The set is all standards, but not a predictable note can be heard. These two masters are as spontaneous as can be, freewheeling and in the moment, the unique blending of the  genius of their disparate artistries on full display.

Dave Gelly
Playing standard tunes is one thing, free improvisation is another, and only fools or masters of the art even consider combining the two. Veteran French pianist Martial Solal and US saxophonist Dave Liebman are true masters. Take away the rigid structure of a song and there’s nothing to keep it all together, except – to paraphrase Solal’s note – ear, reflexes, technique and generosity of mind. Just following the twin trains of thought as they invent whole new patterns from fragments of Night and Day or On Green Dolphin Street is quite mesmerising. And there was no cheating. All six pieces were recorded live, in one go.

Dan Bilawsky
When it comes to improvisational savvy and interpretive insight, it doesn’t get any better than these two. NEA Jazz Master Dave Liebman has decoded and developed numerous forms of language over the course of the past 50 years, exploring and expanding the boundaries of jazz while establishing himself as a guiding light in the music. French pianist Martial Solal, who recently entered the nonagenarian club, is one of the crown jewels of the European jazz world, serving as a direct link to everybody from Sidney Bechet to Paul Motian to Dave Douglas.
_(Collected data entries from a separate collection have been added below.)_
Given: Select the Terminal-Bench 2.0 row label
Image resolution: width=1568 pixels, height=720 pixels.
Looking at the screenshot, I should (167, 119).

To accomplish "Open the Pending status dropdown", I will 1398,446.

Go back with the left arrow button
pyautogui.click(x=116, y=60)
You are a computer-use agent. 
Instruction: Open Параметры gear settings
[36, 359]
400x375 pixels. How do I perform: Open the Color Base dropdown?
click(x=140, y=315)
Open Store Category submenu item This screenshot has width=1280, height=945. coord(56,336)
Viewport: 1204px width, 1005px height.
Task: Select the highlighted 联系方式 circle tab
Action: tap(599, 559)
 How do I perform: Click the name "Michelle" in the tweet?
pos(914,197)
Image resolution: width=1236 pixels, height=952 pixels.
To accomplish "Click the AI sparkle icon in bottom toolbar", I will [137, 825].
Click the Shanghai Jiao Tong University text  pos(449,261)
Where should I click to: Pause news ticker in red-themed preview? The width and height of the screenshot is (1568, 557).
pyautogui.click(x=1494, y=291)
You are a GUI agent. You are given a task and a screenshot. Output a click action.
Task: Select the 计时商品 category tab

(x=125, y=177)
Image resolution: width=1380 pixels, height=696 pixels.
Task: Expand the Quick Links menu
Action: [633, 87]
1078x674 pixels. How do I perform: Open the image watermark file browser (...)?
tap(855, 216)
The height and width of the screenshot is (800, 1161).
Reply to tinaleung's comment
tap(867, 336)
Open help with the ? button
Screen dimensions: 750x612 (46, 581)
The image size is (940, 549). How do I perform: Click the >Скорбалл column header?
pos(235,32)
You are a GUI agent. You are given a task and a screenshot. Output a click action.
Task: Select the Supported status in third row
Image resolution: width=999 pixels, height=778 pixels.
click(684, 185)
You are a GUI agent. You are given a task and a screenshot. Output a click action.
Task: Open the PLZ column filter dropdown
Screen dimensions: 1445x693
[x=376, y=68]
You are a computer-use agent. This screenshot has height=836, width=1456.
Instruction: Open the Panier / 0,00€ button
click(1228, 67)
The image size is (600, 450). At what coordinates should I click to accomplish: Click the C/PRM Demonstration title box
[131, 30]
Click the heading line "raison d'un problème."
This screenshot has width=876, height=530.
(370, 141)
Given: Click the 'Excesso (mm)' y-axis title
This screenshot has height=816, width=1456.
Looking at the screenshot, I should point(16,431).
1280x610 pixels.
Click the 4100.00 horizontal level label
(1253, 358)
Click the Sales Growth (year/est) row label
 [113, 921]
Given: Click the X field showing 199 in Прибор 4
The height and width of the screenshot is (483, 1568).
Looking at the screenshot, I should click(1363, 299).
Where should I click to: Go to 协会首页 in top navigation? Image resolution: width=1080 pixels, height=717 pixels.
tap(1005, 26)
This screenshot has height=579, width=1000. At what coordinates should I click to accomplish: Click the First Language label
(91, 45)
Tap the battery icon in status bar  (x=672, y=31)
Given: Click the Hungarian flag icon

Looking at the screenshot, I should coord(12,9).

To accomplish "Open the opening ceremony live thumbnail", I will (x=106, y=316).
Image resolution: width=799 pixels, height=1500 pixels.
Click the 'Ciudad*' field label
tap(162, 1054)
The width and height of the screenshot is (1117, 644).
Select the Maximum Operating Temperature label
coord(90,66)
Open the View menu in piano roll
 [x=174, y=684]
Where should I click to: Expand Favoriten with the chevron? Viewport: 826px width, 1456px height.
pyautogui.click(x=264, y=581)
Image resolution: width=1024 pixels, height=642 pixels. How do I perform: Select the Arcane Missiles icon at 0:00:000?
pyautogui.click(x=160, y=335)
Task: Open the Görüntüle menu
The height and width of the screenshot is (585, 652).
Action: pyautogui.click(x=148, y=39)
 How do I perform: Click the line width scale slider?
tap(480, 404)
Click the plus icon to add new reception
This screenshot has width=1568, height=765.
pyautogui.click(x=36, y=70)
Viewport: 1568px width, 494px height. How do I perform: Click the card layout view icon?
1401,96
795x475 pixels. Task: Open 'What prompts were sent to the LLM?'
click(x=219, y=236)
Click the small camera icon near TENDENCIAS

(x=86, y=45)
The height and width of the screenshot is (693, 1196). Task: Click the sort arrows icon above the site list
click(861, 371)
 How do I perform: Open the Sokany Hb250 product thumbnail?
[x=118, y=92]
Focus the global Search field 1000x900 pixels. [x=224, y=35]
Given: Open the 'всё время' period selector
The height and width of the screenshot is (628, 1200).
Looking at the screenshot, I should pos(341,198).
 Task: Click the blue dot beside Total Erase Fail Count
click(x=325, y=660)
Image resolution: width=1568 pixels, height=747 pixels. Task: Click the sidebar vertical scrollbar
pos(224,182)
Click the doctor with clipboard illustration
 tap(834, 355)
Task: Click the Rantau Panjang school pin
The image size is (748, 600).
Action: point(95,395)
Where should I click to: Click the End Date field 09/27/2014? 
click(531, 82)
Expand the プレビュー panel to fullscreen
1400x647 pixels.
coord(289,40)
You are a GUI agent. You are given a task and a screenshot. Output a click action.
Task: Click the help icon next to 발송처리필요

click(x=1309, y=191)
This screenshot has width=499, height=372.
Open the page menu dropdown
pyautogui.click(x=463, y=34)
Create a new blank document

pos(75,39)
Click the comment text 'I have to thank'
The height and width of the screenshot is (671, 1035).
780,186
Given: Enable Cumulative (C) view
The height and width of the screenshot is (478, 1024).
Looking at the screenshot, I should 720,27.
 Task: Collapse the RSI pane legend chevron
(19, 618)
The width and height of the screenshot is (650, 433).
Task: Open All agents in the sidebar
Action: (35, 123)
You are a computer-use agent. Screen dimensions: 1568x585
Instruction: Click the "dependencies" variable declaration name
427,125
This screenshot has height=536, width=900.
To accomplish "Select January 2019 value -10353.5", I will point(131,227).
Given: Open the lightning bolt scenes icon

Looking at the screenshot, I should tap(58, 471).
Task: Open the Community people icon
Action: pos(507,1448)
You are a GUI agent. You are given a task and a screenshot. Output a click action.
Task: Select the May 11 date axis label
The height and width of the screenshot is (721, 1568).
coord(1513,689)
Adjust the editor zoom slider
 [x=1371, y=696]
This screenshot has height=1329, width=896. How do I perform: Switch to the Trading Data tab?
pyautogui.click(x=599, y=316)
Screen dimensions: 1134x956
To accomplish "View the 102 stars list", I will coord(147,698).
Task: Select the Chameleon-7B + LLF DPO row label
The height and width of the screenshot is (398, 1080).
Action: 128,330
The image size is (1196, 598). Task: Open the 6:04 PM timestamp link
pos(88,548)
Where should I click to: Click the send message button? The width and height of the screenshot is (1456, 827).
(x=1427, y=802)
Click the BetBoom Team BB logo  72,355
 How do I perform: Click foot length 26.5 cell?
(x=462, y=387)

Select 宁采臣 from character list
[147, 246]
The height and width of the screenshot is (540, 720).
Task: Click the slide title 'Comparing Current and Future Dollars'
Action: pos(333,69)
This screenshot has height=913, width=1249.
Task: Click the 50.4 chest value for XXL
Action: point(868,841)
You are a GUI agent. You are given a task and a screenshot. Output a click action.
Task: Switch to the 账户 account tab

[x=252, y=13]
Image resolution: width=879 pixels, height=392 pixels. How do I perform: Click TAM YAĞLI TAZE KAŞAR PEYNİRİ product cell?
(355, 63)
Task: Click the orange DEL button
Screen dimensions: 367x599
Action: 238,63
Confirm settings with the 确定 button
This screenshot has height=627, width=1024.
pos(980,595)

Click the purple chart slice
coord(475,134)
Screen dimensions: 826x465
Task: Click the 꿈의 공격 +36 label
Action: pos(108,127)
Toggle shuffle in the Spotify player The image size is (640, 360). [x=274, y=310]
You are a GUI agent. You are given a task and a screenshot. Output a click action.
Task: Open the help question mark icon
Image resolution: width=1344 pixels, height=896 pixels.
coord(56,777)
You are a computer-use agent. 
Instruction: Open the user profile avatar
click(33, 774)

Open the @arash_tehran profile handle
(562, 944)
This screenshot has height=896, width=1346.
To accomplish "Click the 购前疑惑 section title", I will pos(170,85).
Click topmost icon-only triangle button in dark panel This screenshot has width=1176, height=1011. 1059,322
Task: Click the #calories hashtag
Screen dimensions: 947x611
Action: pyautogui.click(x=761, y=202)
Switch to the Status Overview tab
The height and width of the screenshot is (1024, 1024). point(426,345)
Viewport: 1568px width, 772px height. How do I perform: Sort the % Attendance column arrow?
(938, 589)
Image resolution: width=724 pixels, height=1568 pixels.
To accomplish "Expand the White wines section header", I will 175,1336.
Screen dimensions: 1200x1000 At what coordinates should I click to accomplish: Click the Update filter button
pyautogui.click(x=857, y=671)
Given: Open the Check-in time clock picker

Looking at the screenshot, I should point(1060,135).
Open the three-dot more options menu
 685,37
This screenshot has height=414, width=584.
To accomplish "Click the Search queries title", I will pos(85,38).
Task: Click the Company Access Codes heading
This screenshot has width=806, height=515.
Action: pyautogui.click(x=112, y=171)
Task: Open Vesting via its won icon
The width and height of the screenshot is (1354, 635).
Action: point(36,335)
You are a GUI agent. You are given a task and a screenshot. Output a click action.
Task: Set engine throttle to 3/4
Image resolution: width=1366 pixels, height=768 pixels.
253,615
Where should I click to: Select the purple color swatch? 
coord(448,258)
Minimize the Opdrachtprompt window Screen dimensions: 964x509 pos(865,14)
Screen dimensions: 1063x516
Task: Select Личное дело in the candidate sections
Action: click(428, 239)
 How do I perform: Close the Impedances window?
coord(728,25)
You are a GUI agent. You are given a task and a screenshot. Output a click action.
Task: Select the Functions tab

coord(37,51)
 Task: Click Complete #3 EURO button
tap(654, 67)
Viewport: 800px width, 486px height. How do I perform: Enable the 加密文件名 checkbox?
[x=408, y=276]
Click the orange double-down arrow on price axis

There’s never been anything predictable about how these men operate in their individual pursuits, so it should come as no shock that their duo is full of surprises. All six of the tunes they perform here may be incredibly well worn, but Liebman and Solal reinvigorate each one. Their takes on classics are mildly transgressive yet highly accessible, playful and probing in nature but lyrical and tradition-minded at the core. It’s hard to believe that any program including “Night and Day,” “Solar” and “On Green Dolphin Street” could possibly be capable of providing a real taste of the unexpected, but this one beats the odds.
Solal’s teetering foundations and Liebman’s searching soprano set the scene for an “All the Things You Are” that’s absolutely ripe and tasty, complete with impish play atop solid form outlining. “What Is This Thing Called Love” opens with a minute of Sonny Rollins-esque carnival-barker lines from Liebman before the real games begin. And “Lover Man” is set adrift, floating pleasurably on and off course. Liebman and Solal maintain dual musical citizenship with this one, existing as the ultimate insiders and outliers.